Ni Urtubey ni Romero hablaron de libertades. Ninguno de los dos mencionó, por ejemplo, al enorme daño a la libertad de las personas y a la democracia que provoca la política de control de los medios de comunicación y los monopolios de prensa, que nacieron durante los gobiernos de Romero y se potenciaron hasta el infinito en los de Urtubey.

Solo al final, Romero se animó a decir algo sobre los derechos cívicos conculcados por el voto electrónico y sobre la falta de transparencia de las elecciones, un argumento que Urtubey -sorprendido- tampoco pudo rebatir, pero esta vez por falta de tiempo.

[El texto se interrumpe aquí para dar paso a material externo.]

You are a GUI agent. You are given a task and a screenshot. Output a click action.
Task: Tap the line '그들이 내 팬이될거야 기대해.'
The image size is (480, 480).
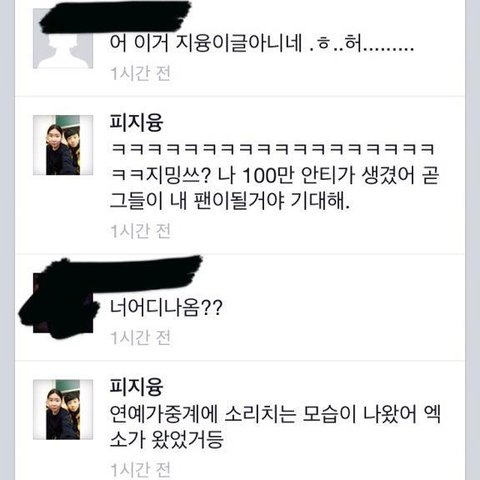click(230, 201)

Lenguaje corporal, corbatas y redes sociales

En cuanto al lenguaje corporal, Urtubey se mostró más suelto y seguro, algo que contrastó notablemente con su escasa solvencia y con esos gestos amanerados de «niño bien» que tan poco favor le hacen. Romero, mucho más rígido e inexpresivo, no aprovechó su mayor experiencia para imponer autoridad y por momentos pareció abrumado por la tormenta de cifras desordenadas lanzada por su oponente.

Los dos se equivocaron a la hora de elegir corbata. Romero se decantó por una de color rojo con diminutos motivos claros (propia de la década de los 80) y Urtubey (dueño de una elegancia comparable a la de un acomodador de cine) por una de color azul claro (de finales de los 90).

El debate -que no fue tal- estuvo lejos de colmar las expectativas de los ciudadanos comunes, no comprometidos ni con uno ni con otro. Los incondicionales de ambos bandos, por el contrario, jalearon a sus jefes en las redes sociales. La total falta de objetividad de los comentarios sirve para dar una idea bastante aproximada de la enorme magnitud del daño provocado en el ánimo ciudadano por una campaña basada en el odio personal y en la descalificación del contrario.

En esta tarea han sobresalido los envenenados partidarios de Urtubey (entre espontáneos y rentados) que han demostrado tener bien aprendida la lección del kircherismo que enseña que el empleo de la máxima agresividad verbal contra el enemigo se traduce luego en óptimos resultados electorales.